● **YOUR OBJECTIVE**
All of the data below should be written out again exactly.

[Stored data]

****

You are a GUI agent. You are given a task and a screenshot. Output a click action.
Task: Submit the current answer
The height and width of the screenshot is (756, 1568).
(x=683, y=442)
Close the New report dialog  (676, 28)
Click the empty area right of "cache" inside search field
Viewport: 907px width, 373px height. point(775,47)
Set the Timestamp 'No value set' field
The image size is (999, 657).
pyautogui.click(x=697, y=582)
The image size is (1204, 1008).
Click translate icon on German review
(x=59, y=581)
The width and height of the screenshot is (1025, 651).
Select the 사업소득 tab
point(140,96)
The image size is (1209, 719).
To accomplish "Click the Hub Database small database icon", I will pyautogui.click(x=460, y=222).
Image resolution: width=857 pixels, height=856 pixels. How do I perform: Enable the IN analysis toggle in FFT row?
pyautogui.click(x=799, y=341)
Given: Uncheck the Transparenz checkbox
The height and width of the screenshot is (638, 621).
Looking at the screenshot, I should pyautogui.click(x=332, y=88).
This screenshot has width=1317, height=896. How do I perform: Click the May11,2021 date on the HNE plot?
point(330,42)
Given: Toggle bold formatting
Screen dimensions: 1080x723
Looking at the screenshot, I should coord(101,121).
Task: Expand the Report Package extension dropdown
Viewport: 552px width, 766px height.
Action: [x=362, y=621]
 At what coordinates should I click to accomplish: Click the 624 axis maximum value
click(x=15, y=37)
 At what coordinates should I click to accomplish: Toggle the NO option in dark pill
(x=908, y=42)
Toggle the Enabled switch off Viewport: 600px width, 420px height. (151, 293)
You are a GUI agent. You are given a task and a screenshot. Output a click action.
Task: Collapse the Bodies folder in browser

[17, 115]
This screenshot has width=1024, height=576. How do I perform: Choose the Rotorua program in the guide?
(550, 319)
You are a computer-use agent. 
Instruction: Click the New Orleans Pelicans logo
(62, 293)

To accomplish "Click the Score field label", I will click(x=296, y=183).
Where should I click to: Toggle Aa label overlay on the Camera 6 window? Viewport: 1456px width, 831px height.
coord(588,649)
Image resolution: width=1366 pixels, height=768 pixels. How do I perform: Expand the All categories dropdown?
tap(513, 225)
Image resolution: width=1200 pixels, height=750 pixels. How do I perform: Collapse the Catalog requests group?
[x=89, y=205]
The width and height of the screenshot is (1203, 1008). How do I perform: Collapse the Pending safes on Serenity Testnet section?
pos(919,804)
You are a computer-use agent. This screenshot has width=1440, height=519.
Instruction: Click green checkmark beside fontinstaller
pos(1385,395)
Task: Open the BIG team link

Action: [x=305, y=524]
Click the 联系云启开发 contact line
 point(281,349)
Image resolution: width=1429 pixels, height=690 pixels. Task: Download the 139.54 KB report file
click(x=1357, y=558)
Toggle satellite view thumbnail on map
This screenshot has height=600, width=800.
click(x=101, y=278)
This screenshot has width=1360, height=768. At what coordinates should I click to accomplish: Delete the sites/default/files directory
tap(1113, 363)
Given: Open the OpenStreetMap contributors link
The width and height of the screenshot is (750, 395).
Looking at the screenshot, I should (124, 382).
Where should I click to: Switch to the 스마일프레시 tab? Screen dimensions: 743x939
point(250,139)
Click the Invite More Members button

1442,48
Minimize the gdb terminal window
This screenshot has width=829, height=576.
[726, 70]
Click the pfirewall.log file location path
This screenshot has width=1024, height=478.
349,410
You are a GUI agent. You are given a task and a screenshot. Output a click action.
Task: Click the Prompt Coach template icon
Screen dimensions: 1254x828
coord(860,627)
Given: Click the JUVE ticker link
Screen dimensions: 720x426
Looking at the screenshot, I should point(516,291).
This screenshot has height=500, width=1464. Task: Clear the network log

****

● **OUTPUT OF THE EXERCISE**
You are a GUI agent. You are given a task and a screenshot. Output a click action.
Task: Submit the current answer
The height and width of the screenshot is (756, 1568).
(x=683, y=442)
Close the New report dialog  (676, 28)
Click the empty area right of "cache" inside search field
Viewport: 907px width, 373px height. point(775,47)
Set the Timestamp 'No value set' field
The image size is (999, 657).
pyautogui.click(x=697, y=582)
The image size is (1204, 1008).
Click translate icon on German review
(x=59, y=581)
The width and height of the screenshot is (1025, 651).
Select the 사업소득 tab
point(140,96)
The image size is (1209, 719).
To accomplish "Click the Hub Database small database icon", I will pyautogui.click(x=460, y=222).
Image resolution: width=857 pixels, height=856 pixels. How do I perform: Enable the IN analysis toggle in FFT row?
pyautogui.click(x=799, y=341)
Given: Uncheck the Transparenz checkbox
The height and width of the screenshot is (638, 621).
Looking at the screenshot, I should pyautogui.click(x=332, y=88).
This screenshot has width=1317, height=896. How do I perform: Click the May11,2021 date on the HNE plot?
point(330,42)
Given: Toggle bold formatting
Screen dimensions: 1080x723
Looking at the screenshot, I should coord(101,121).
Task: Expand the Report Package extension dropdown
Viewport: 552px width, 766px height.
Action: [x=362, y=621]
 At what coordinates should I click to accomplish: Click the 624 axis maximum value
click(x=15, y=37)
 At what coordinates should I click to accomplish: Toggle the NO option in dark pill
(x=908, y=42)
Toggle the Enabled switch off Viewport: 600px width, 420px height. (151, 293)
You are a GUI agent. You are given a task and a screenshot. Output a click action.
Task: Collapse the Bodies folder in browser

[17, 115]
This screenshot has width=1024, height=576. How do I perform: Choose the Rotorua program in the guide?
(550, 319)
You are a computer-use agent. 
Instruction: Click the New Orleans Pelicans logo
(62, 293)

To accomplish "Click the Score field label", I will click(x=296, y=183).
Where should I click to: Toggle Aa label overlay on the Camera 6 window? Viewport: 1456px width, 831px height.
coord(588,649)
Image resolution: width=1366 pixels, height=768 pixels. How do I perform: Expand the All categories dropdown?
tap(513, 225)
Image resolution: width=1200 pixels, height=750 pixels. How do I perform: Collapse the Catalog requests group?
[x=89, y=205]
The width and height of the screenshot is (1203, 1008). How do I perform: Collapse the Pending safes on Serenity Testnet section?
pos(919,804)
You are a computer-use agent. This screenshot has width=1440, height=519.
Instruction: Click green checkmark beside fontinstaller
pos(1385,395)
Task: Open the BIG team link

Action: [x=305, y=524]
Click the 联系云启开发 contact line
 point(281,349)
Image resolution: width=1429 pixels, height=690 pixels. Task: Download the 139.54 KB report file
click(x=1357, y=558)
Toggle satellite view thumbnail on map
This screenshot has height=600, width=800.
click(x=101, y=278)
This screenshot has width=1360, height=768. At what coordinates should I click to accomplish: Delete the sites/default/files directory
tap(1113, 363)
Given: Open the OpenStreetMap contributors link
The width and height of the screenshot is (750, 395).
Looking at the screenshot, I should (124, 382).
Where should I click to: Switch to the 스마일프레시 tab? Screen dimensions: 743x939
point(250,139)
Click the Invite More Members button

1442,48
Minimize the gdb terminal window
This screenshot has width=829, height=576.
[726, 70]
Click the pfirewall.log file location path
This screenshot has width=1024, height=478.
349,410
You are a GUI agent. You are given a task and a screenshot. Output a click action.
Task: Click the Prompt Coach template icon
Screen dimensions: 1254x828
coord(860,627)
Given: Click the JUVE ticker link
Screen dimensions: 720x426
Looking at the screenshot, I should point(516,291).
This screenshot has height=500, width=1464. Task: Clear the network log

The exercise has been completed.